Sebelumnya Ketua KPK Agus Rahardjo juga sempat menyindir Plt Menteri Hukum dan HAM Tjahjo Kumolo terkait hal ini.

Dalam acara Peluncuran Permendagri Nomor 70 Tahun 2019, Jakarta, Selasa (15/10), Agus mengingatkan Tjahjo bahwa bila 17 Oktober Perppu KPK belum keluar, maka akan berdampak pada jajaran komisioner baru KPK.

Menurutnya, KPK terancam tak bisa lagi melakukan OTT karena pimpinan KPK berdasarkan UU KPK yang baru, tak lagi berstatus sebagai penyidik, penuntut.

Pernyataan Agus itu sebenarnya sudah dibantah politisi PDI Perjuangan Masinton Pasaribu. Bekas anggota Komisi III DPR yang terlibat dalam penyusunan revisi UU KPK mengklaim KPK tetap bisa menggelar operasi tangkap tangan di bawah rezim UU KPK terbaru.”Karena undang-undang baru itu jelas, bukan penyidik, bukan penuntut. Jadi bukan penegak hukum lagi, dengan begitu kan ya mungkin ndak ada OTT lagi,” kata Agus di Hotel Grand Paragon, Jakarta, Selasa (15/10).

Kekhawatiran Agus memang beralasan. Sebab dalam UU KPK hasil revisi, tak ada lagi ketentuan pasal yang menyatakan status pimpinan KPK sebagai penyidik dan penuntut umum. Dalam UU KPK yang lama, status itu ditegaskan Pasal 21 ayat (4).

Kemudian, UU KPK hasil revisi juga tidak menerangkan status Dewan Pengawas.

Dalam UU KPK hasil revisi Dewan Pengawas disebut bertugas memberikan izin atau tidak terhadap praktik penyadapan, penggeledahan, dan/atau penyitaan. Hal itu diatur dalam Pasal 37B Ayat (1b). Namun tidak disebutkan status Dewan Pengawas. Padahal, tugas-tugas tersebut hanya bisa dilakukan oleh aparat hukum.

Kata dia, KPK berdasarkan UU baru tetap punya kewenangan melakukan pencegahan, penyelidikan, penyidikan, hingga penuntutan, serta melakukan penyadapan. Operasi tangkap tangan, lanjut Masinton, bisa dilakukan berbekal hasil penyadapan.

“Agus tidak paham, OTT tetap diselenggarakan, karena ketidakpahaman beliau tentang UU yang sudah direvisi ini,” kata Masinton kepada wartawan di Kompleks Parlemen, Senayan, Jakarta, Rabu (16/10).

“Jadi KPK tetap bisa melakukan OTT karena KPK berdasarkan bekal penyadapan,” imbuh Masinton.

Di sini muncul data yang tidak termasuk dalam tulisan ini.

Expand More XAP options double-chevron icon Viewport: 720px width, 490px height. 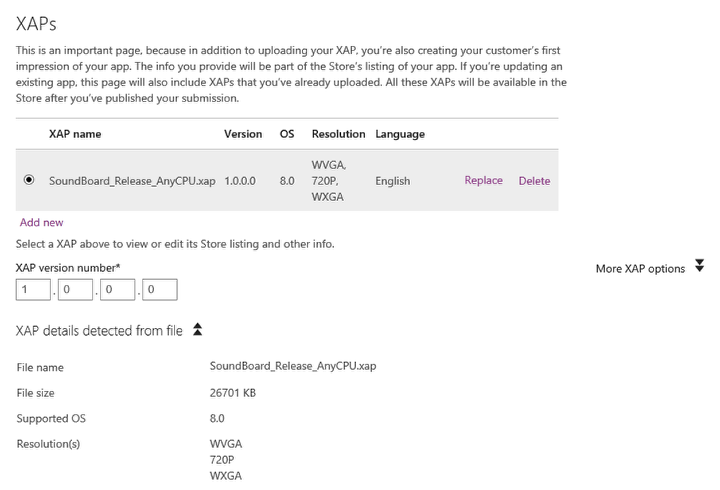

Dia menyatakan yang berbeda dalam UU KPK hasil revisi hanya mekanisme penyadapan. Bahwa, KPK harus meminta izin pada Dewan Pengawas lebih dahulu sebelum melakukannya.

“Penyadapan masih bisa dilakukan melalui mekanisme pengawasan melalui Dewan Pengawas, kalau Dewan Pengawas belum terbentuk maka melalui izin komisioner,” kata Masinton. (Gun)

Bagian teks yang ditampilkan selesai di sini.